Pilot program aims to fast-track asylum cases at the southern border
The Trump administration has begun a pilot program in El Paso, Texas, aimed at speeding up the time it takes to adjudicate asylum cases, according to two Department of Homeland Security officials.
The program, dubbed “Prompt Asylum Claim Review,” gives migrants who have crossed the US-Mexico border and are arrested by Border Patrol one day to call an attorney or otherwise prepare their cases before going before an immigration judge, said one official.
Currently, asylum officers conduct an interview wherein officers will decide whether an individual has a “credible fear of persecution” that could make them eligible for asylum in the United States. If an individual is found to have a credible claim, the individual is put into immigration proceedings, where a judge will eventually make the final determination.
The pilot program in El Paso accelerates that process.
The Washington Post first reported the El Paso program, saying it will result in decisions in 10 days or fewer.
The Justice Department’s Executive Office of Immigration Review, which oversees the nation’s immigration courts, did not immediately respond to a request for comment.
The expedited process is in line with the administration’s efforts to curtail the flow of asylum seekers to the United States. CNN reported this week that the US is also close to implementing an agreement with Guatemala that would transfer asylum seekers to that country.
Officials are using the El Paso pilot, which began a couple of weeks ago, to determine how quickly the process can move, added the official.

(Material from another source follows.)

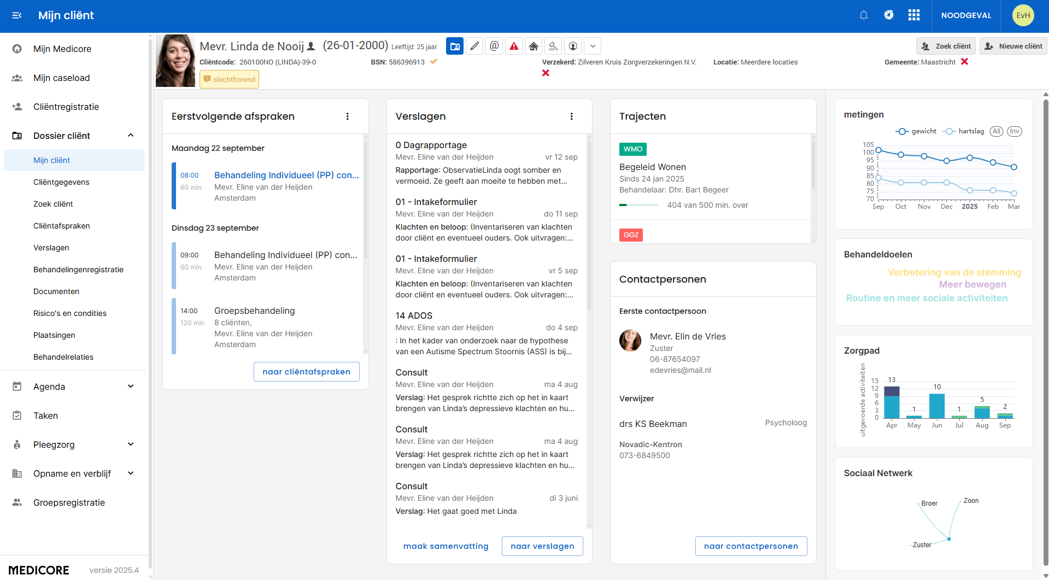Image resolution: width=1049 pixels, height=580 pixels.
Task: Click the blue dossier folder icon
Action: pyautogui.click(x=455, y=46)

In September, advocacy groups filed a federal lawsuit challenging a move by US Citizenship and Immigration Services to decrease the time asylum seekers have to prepare for their credible fear interviews.
Until recently, asylum seekers were generally given “48 hours from the time they received notice of their interview or from the time of arrival” to prepare for their interviews. That has been reduced to a “full calendar day,” according to the lawsuit.
Advocates were quick to object to the El Paso pilot Thursday.
“Not only are families subject to inhumane conditions, CBP prohibits lawyers from entering its detention facilities. Without access to legal counsel or even a confidential space to share their traumatic stories with an asylum officer, asylum seekers are set up to fail,” Beth Werlin, executive director of the American Immigration Council, said in a statement, referring to Customs and Border Protection.